Data to process:

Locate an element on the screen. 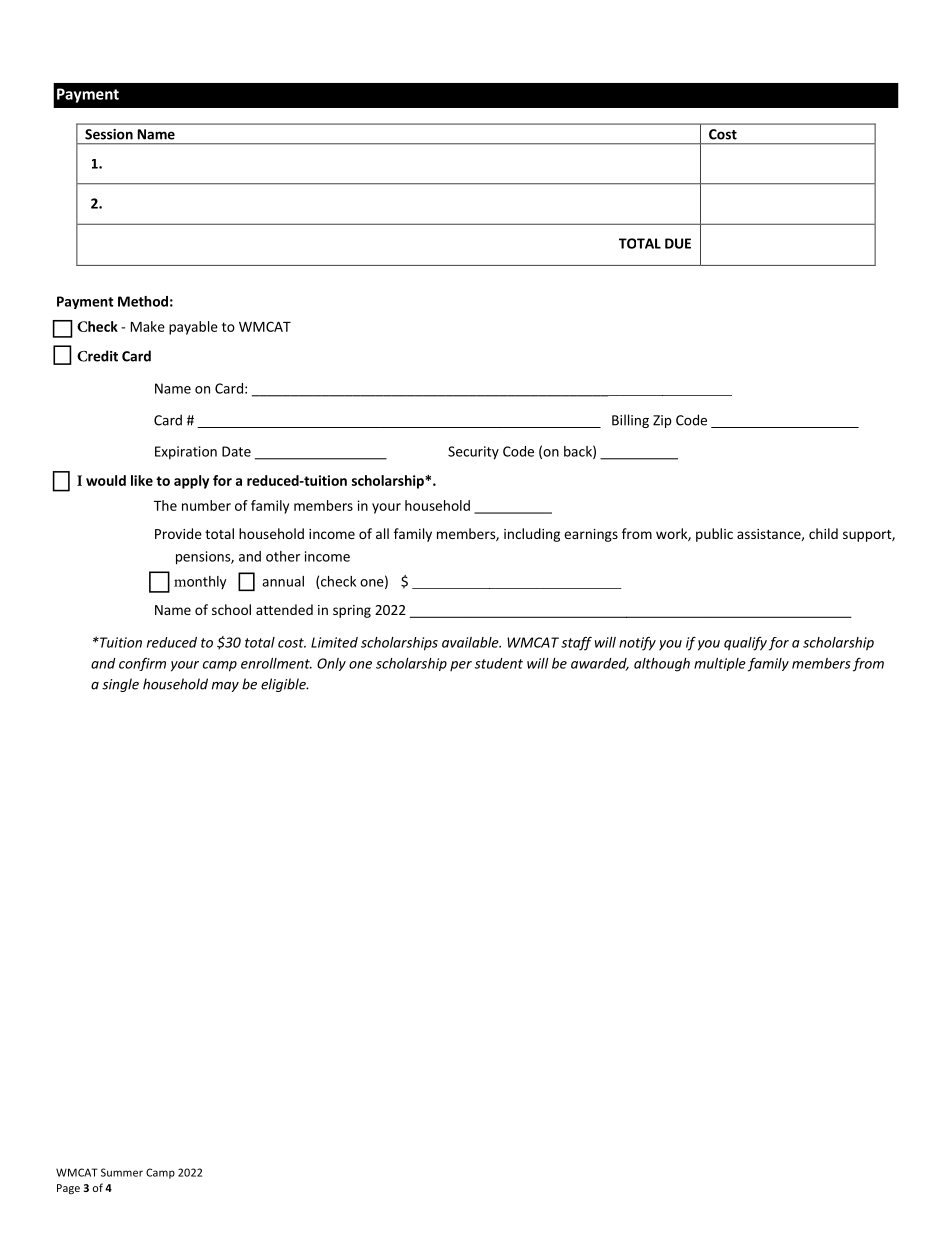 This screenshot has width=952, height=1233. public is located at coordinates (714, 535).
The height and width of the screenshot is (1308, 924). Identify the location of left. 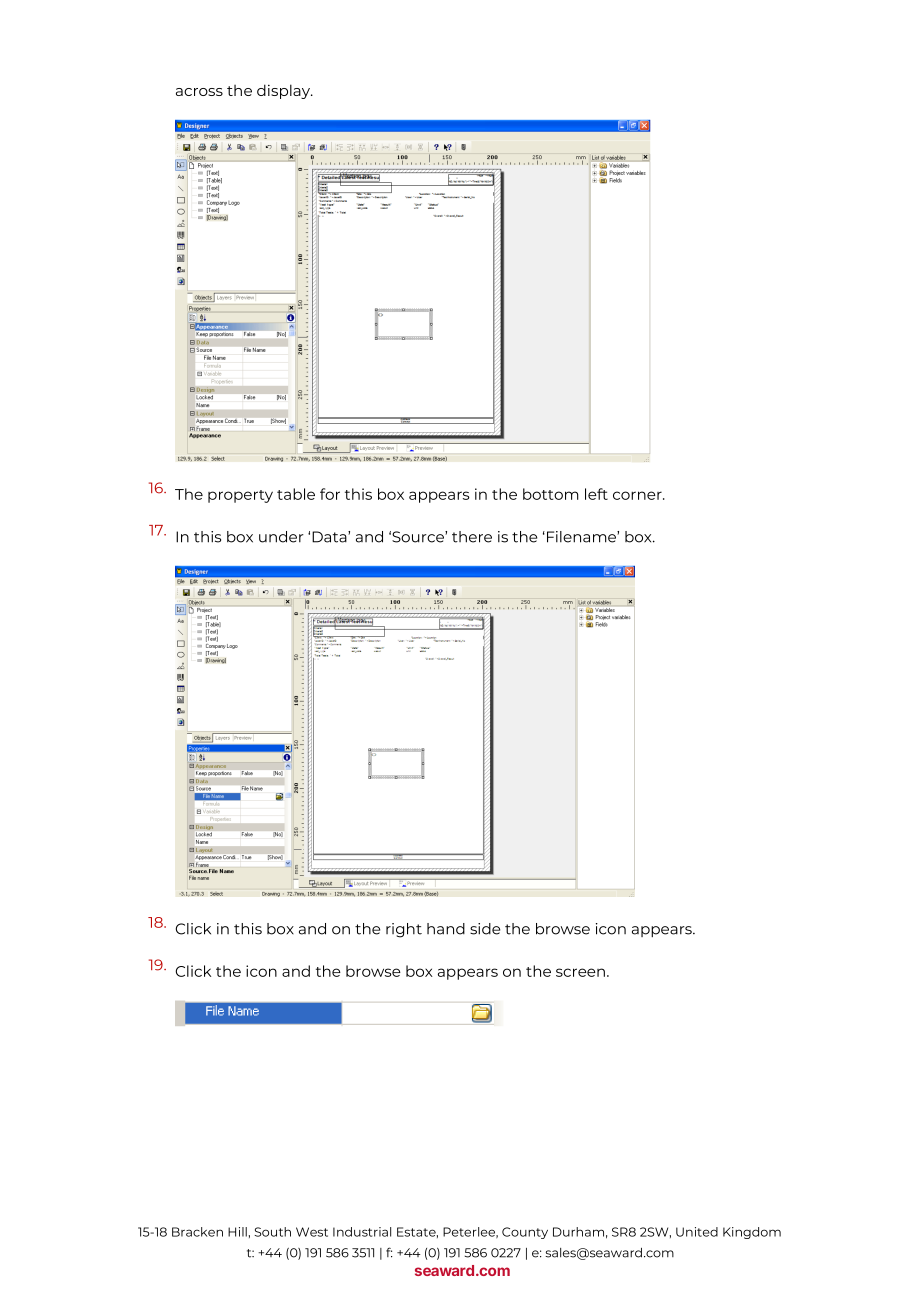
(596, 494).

--

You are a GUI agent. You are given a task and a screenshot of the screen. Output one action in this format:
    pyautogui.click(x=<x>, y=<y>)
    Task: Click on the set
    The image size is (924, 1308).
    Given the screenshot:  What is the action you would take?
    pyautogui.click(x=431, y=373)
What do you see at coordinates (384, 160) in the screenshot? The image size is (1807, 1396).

---

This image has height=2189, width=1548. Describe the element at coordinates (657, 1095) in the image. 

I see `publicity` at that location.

The problem: Reproduce verbatim the lines from the one containing "This image has" through the one containing "at that location.", including both of those lines.

Task response:
This image has height=2189, width=1548. Describe the element at coordinates (657, 1095) in the image. 

I see `publicity` at that location.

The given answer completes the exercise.